AIM OF THE EXERCISE:
Copy out the records below word for word, everything from the line containing "on data-label: 1295." down to the end of the records, and leave the pictures out of your answer.

THE INPUT:
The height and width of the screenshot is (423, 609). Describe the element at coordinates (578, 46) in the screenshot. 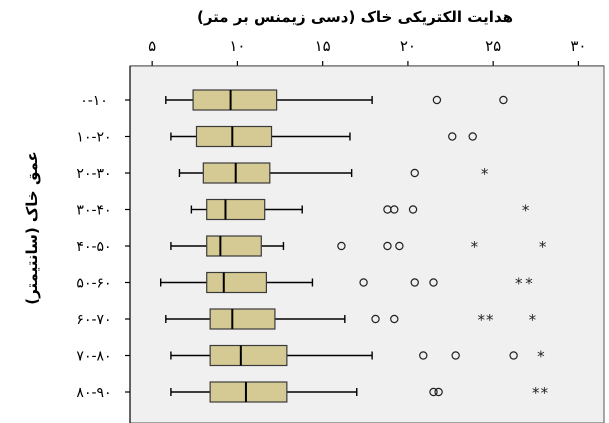

I see `x-tick-label: ۳۰` at that location.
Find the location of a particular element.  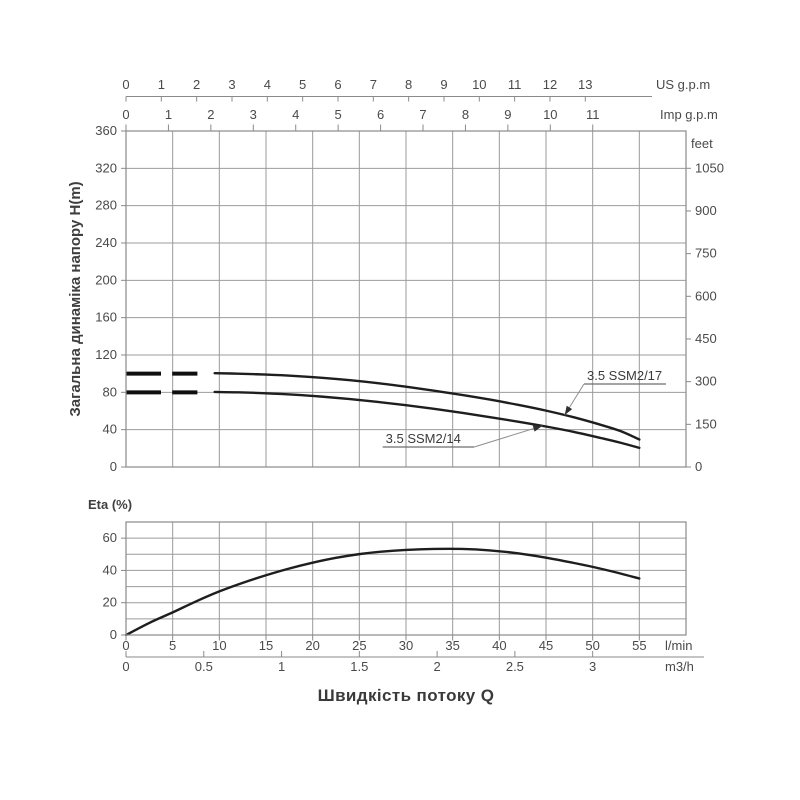

feet-tick-label: 150 is located at coordinates (706, 424).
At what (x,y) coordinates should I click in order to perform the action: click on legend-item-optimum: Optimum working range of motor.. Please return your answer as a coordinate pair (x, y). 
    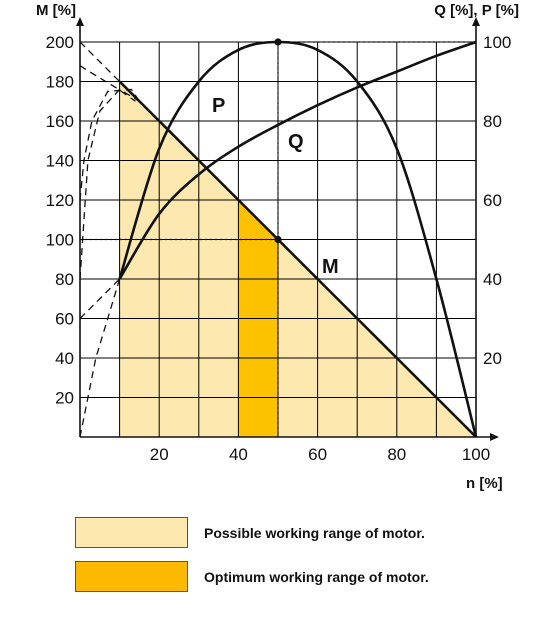
    Looking at the image, I should click on (252, 576).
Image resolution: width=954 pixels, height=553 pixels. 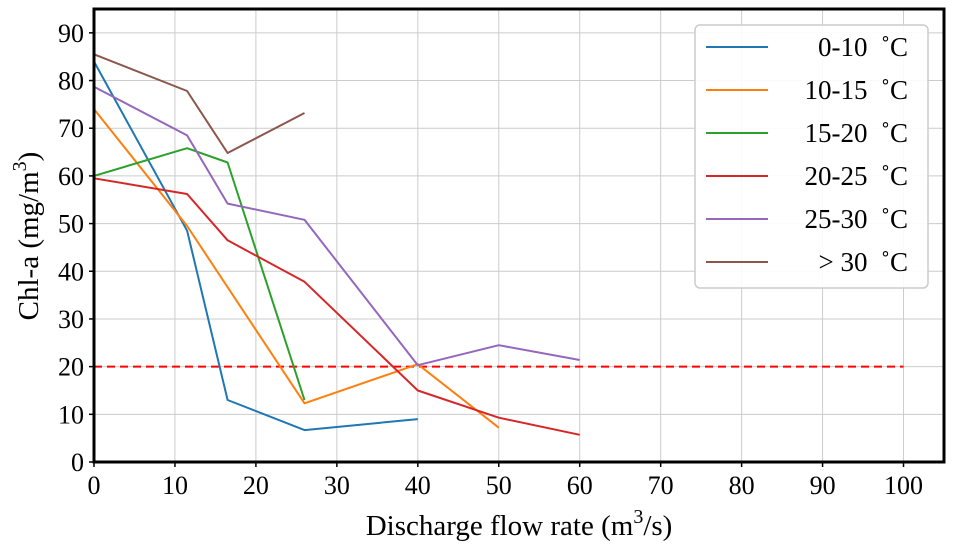 What do you see at coordinates (71, 224) in the screenshot?
I see `y-tick-label: 50` at bounding box center [71, 224].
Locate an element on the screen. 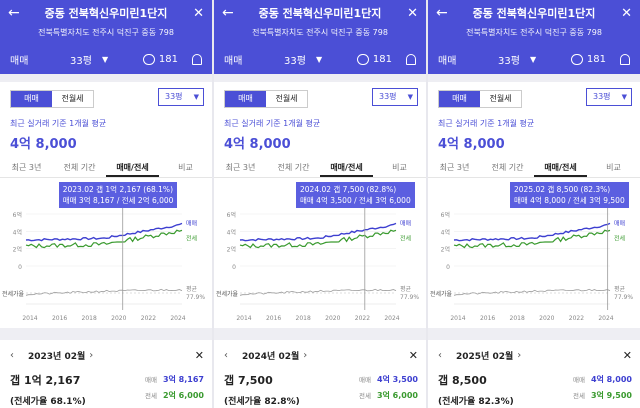 The width and height of the screenshot is (640, 408). sale-series-line is located at coordinates (318, 232).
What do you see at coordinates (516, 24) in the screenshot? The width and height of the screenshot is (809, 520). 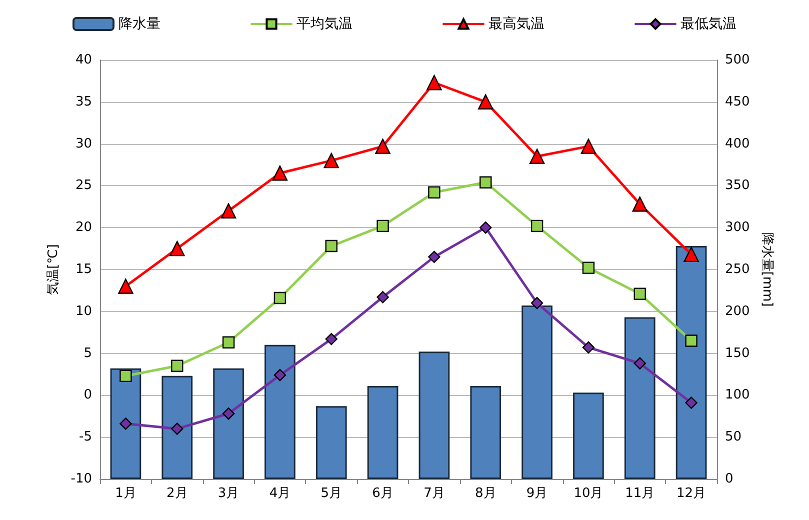 I see `legend-label: 最高気温` at bounding box center [516, 24].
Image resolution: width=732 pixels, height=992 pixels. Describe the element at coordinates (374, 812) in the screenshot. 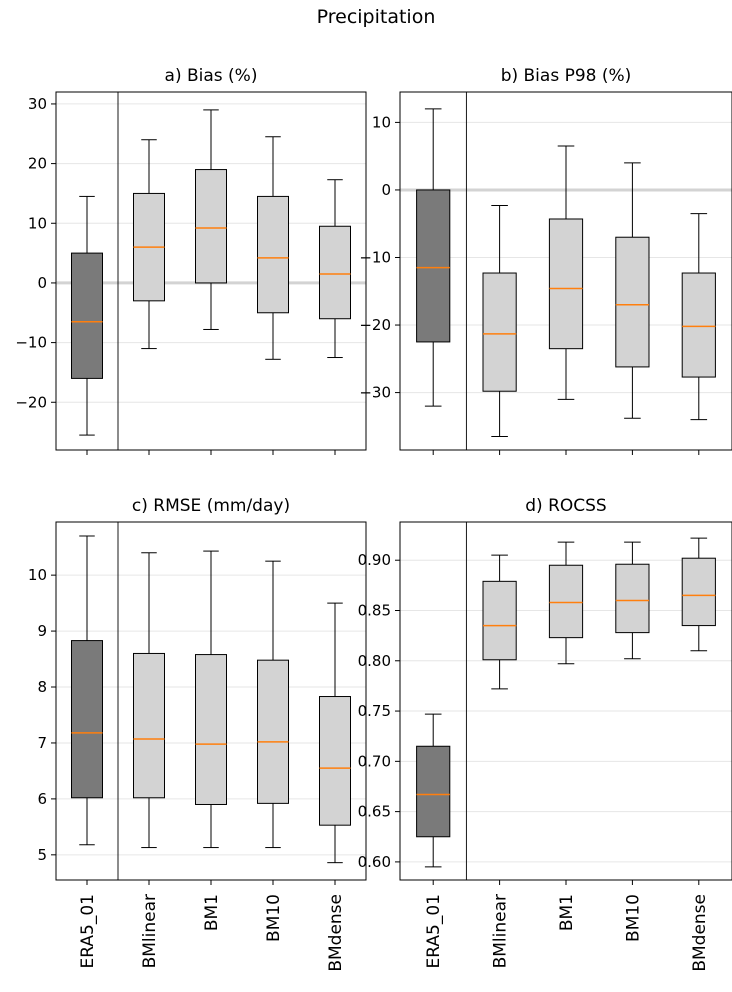

I see `y-tick-label: 0.65` at that location.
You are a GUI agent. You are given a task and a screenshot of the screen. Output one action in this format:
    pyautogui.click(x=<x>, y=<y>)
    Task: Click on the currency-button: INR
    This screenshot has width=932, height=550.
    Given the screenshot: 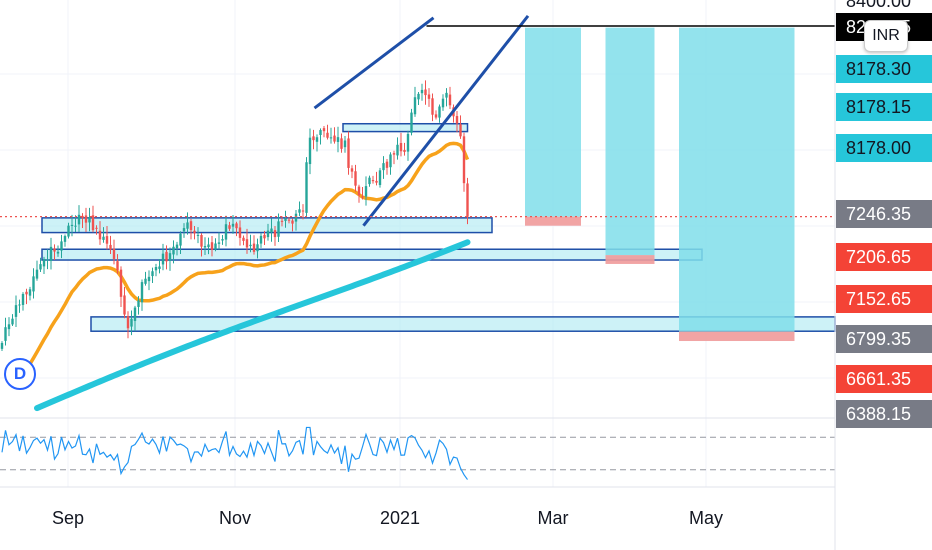 What is the action you would take?
    pyautogui.click(x=886, y=36)
    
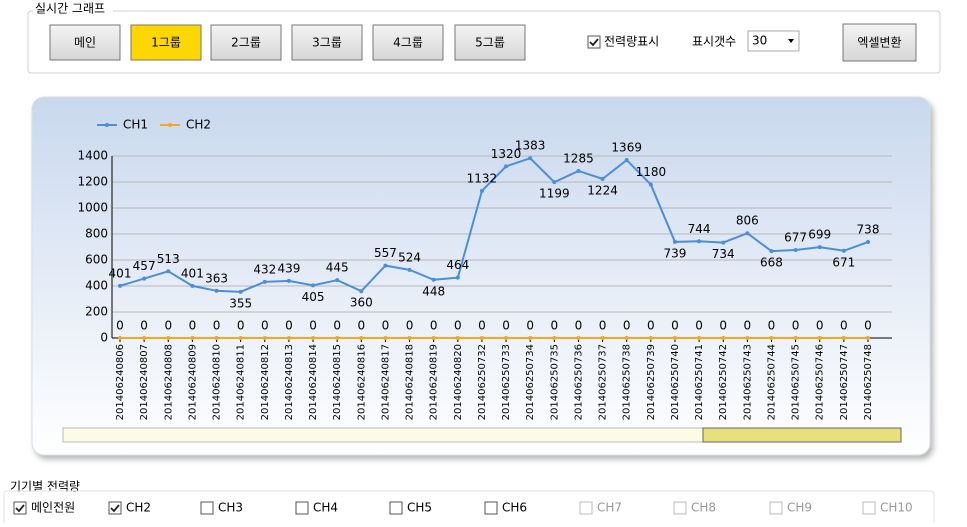 The image size is (967, 527). What do you see at coordinates (362, 382) in the screenshot?
I see `x-tick-label: 201406240816` at bounding box center [362, 382].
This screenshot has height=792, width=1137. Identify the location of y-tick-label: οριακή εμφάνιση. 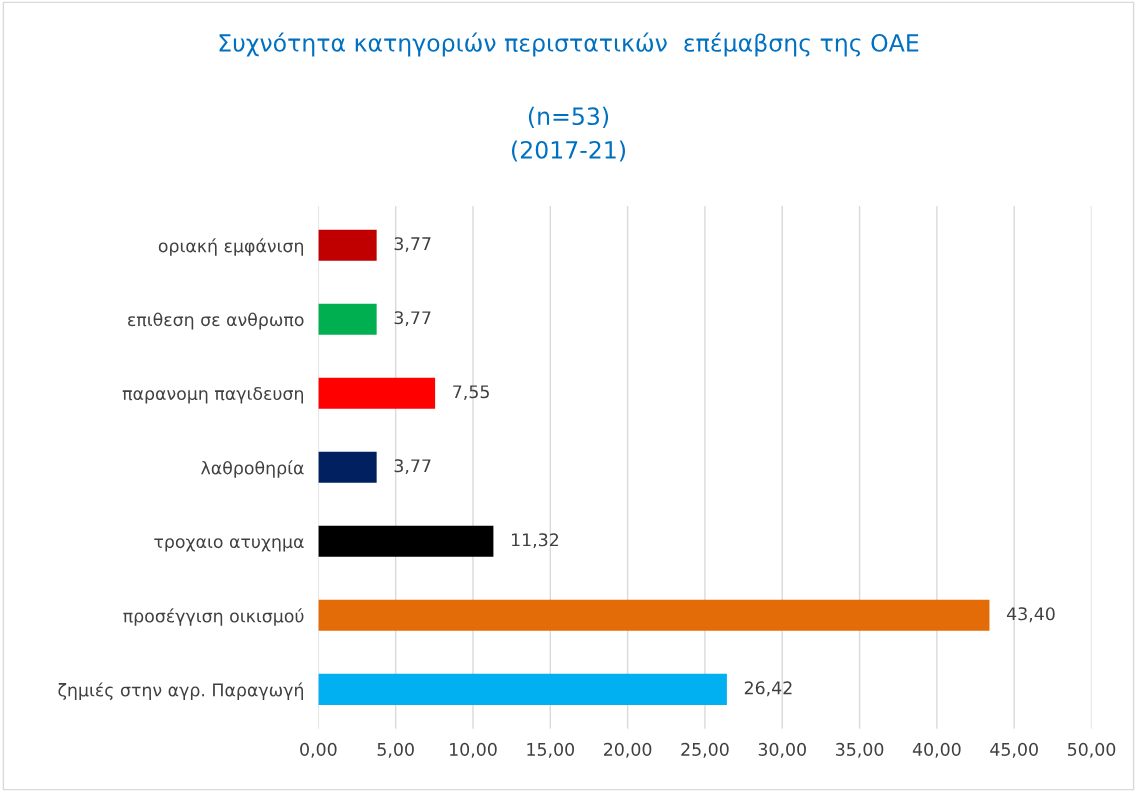
(230, 247).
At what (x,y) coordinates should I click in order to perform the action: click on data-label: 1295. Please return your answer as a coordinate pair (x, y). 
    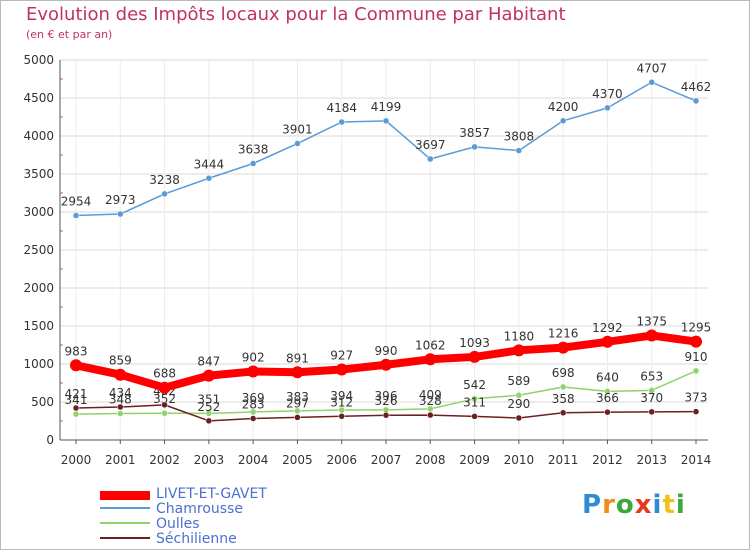
    Looking at the image, I should click on (696, 328).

WRITTEN REPLY:
At what (x,y) coordinates should I click in order to perform the action: click on data-label: 1295. Please return your answer as a coordinate pair (x, y). 
    Looking at the image, I should click on (696, 328).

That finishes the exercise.